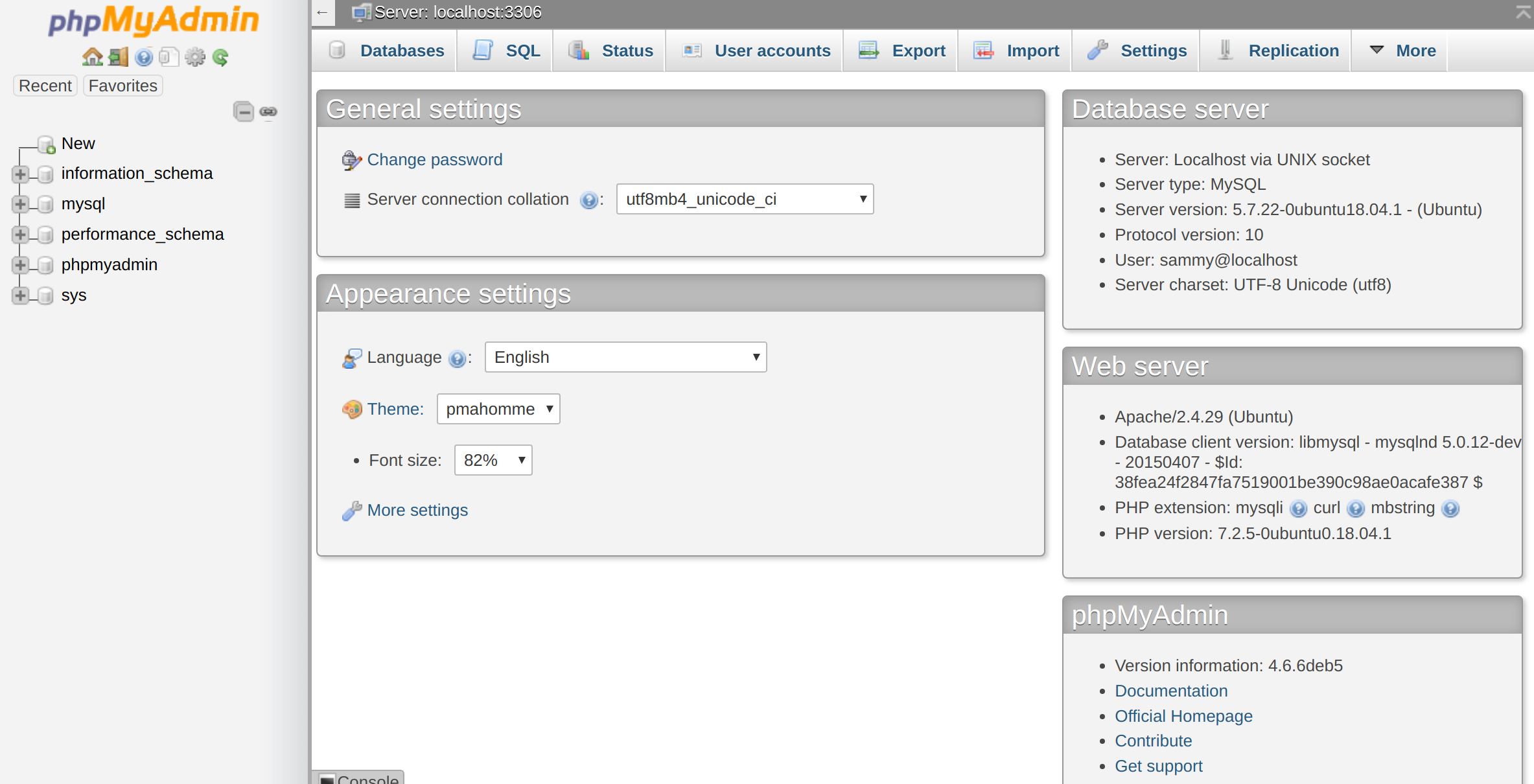Click the New database tree item
Viewport: 1534px width, 784px height.
click(77, 143)
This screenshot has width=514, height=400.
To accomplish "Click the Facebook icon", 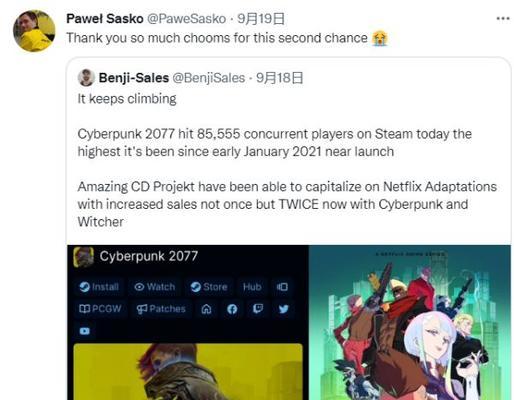I will click(232, 309).
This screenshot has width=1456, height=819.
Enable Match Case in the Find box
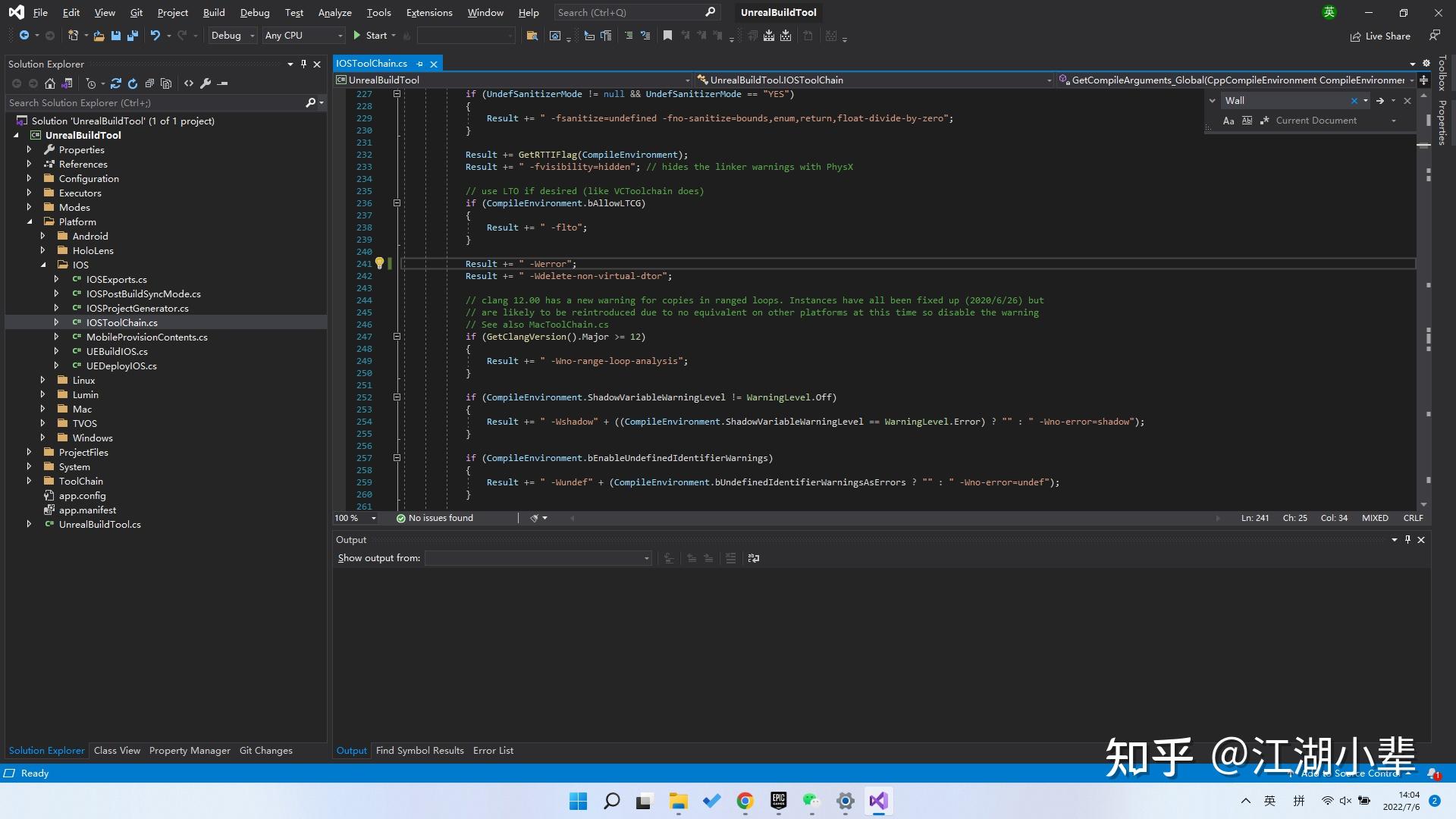coord(1228,121)
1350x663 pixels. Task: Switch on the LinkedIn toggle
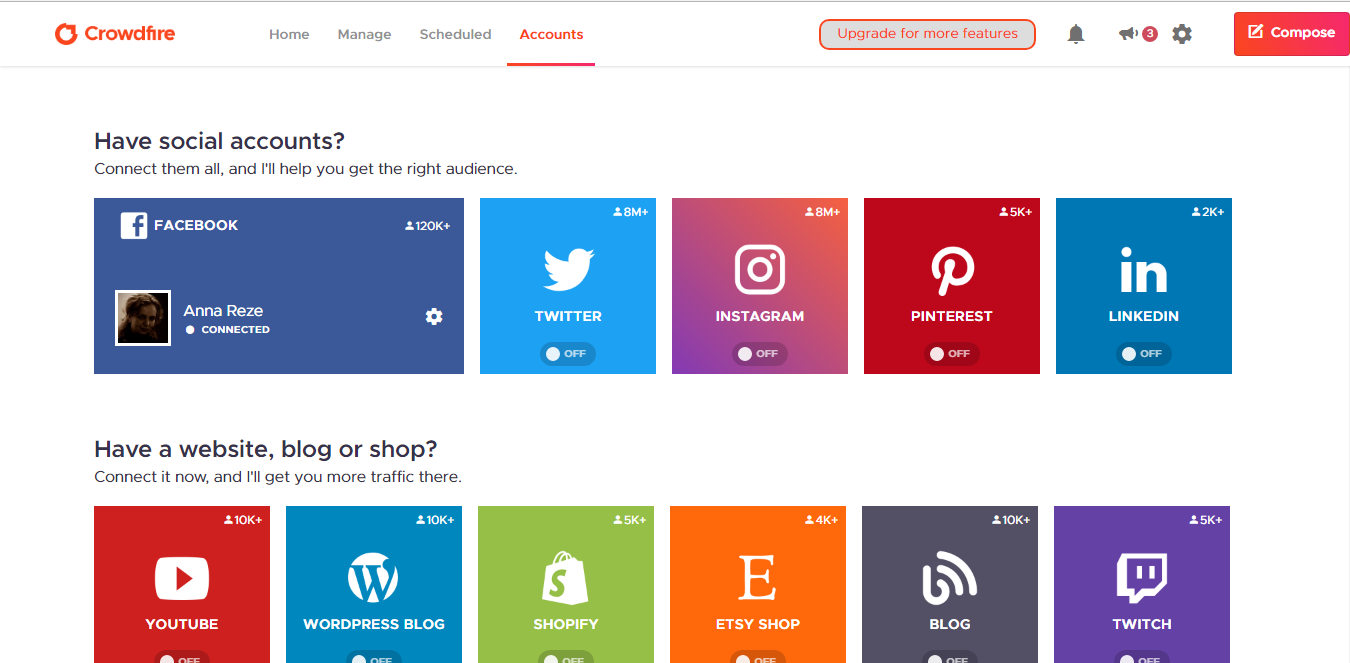(x=1144, y=354)
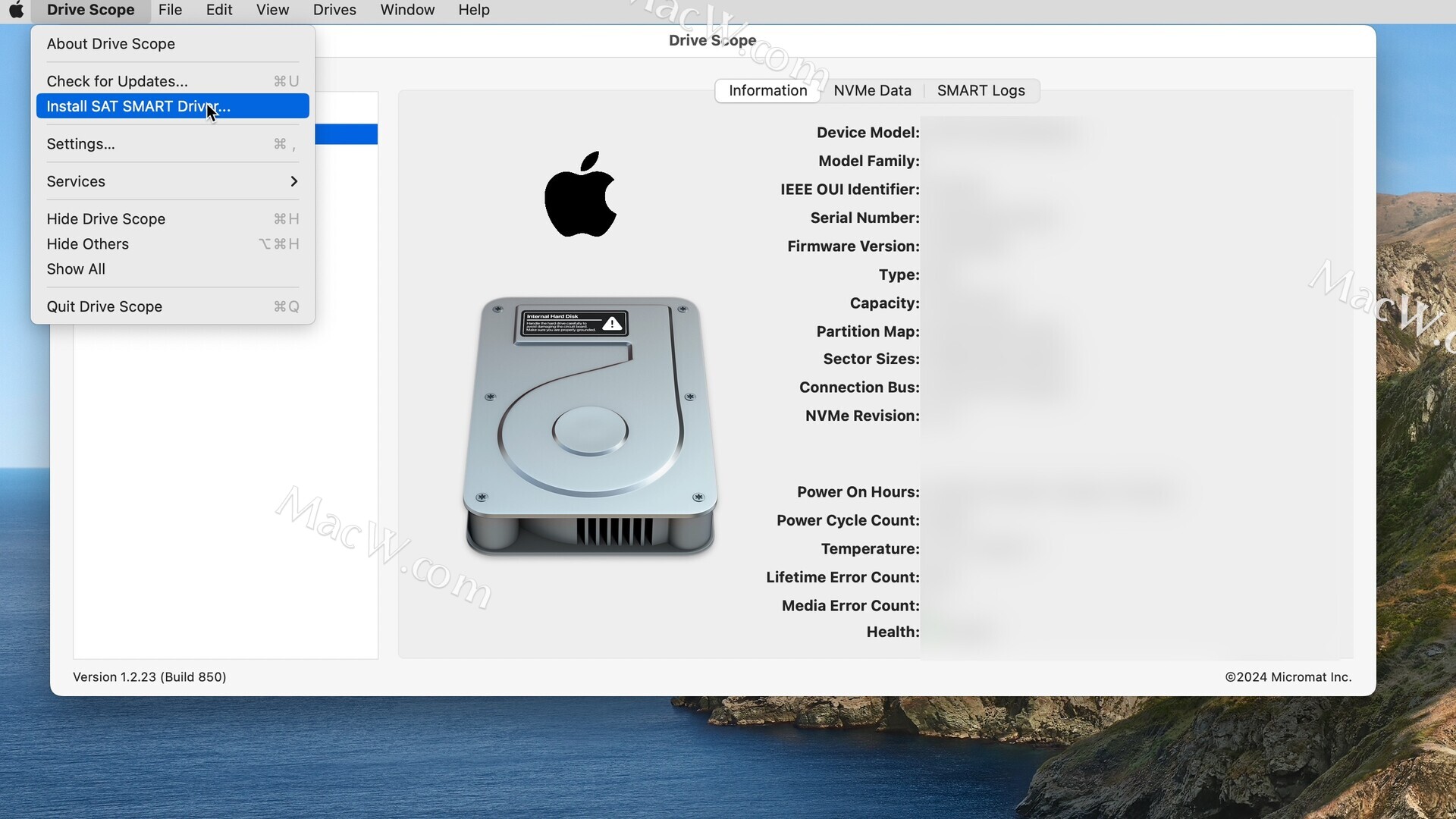The width and height of the screenshot is (1456, 819).
Task: Click the internal hard disk illustration
Action: [x=590, y=425]
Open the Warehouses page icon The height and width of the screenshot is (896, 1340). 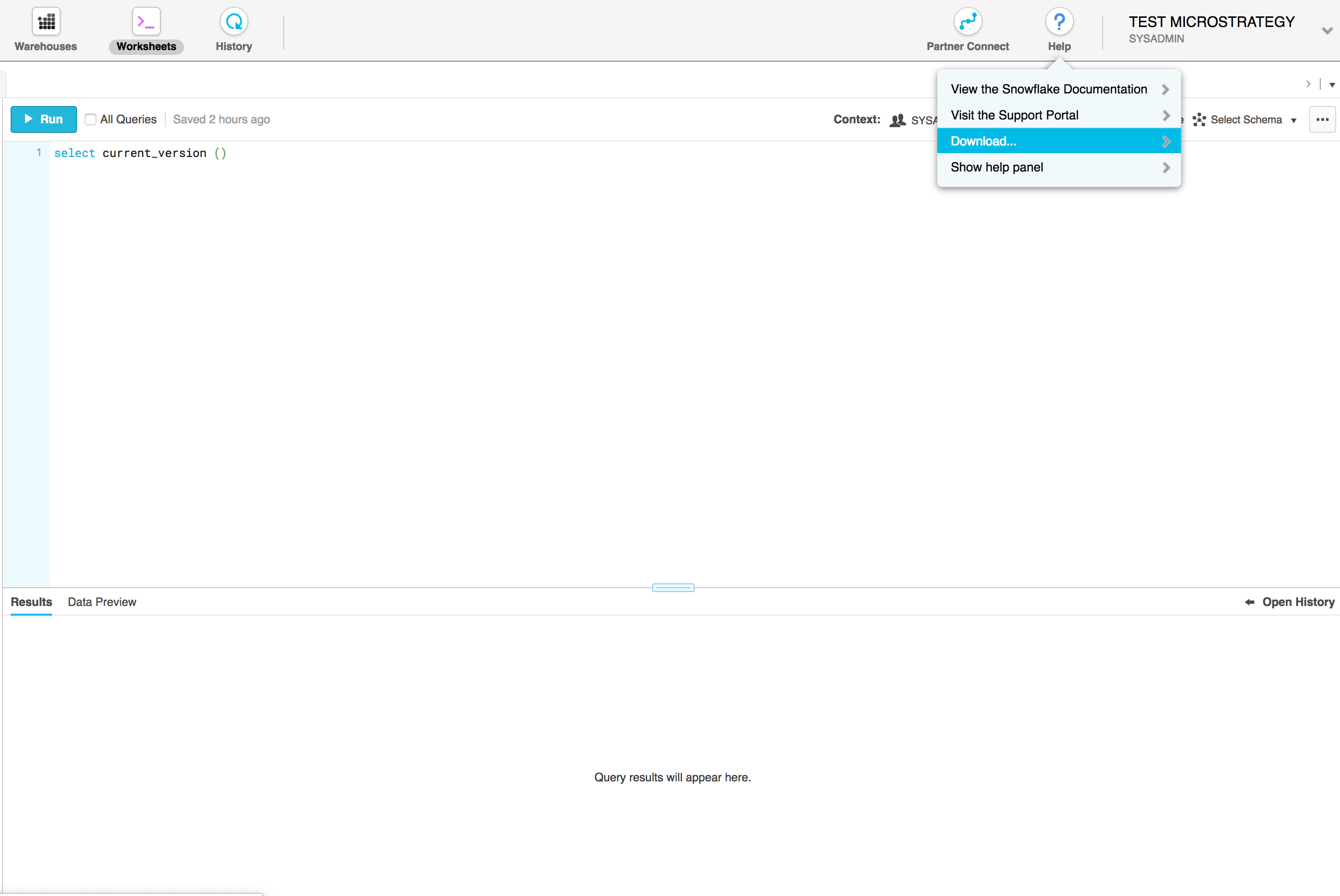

====

### DIRECTION
Please pick out each line of the data above that contains the word "Task". Case matters.

### THE REPLY
1350x663 pixels. Task: Switch on the LinkedIn toggle
Task: Click the internal hard disk illustration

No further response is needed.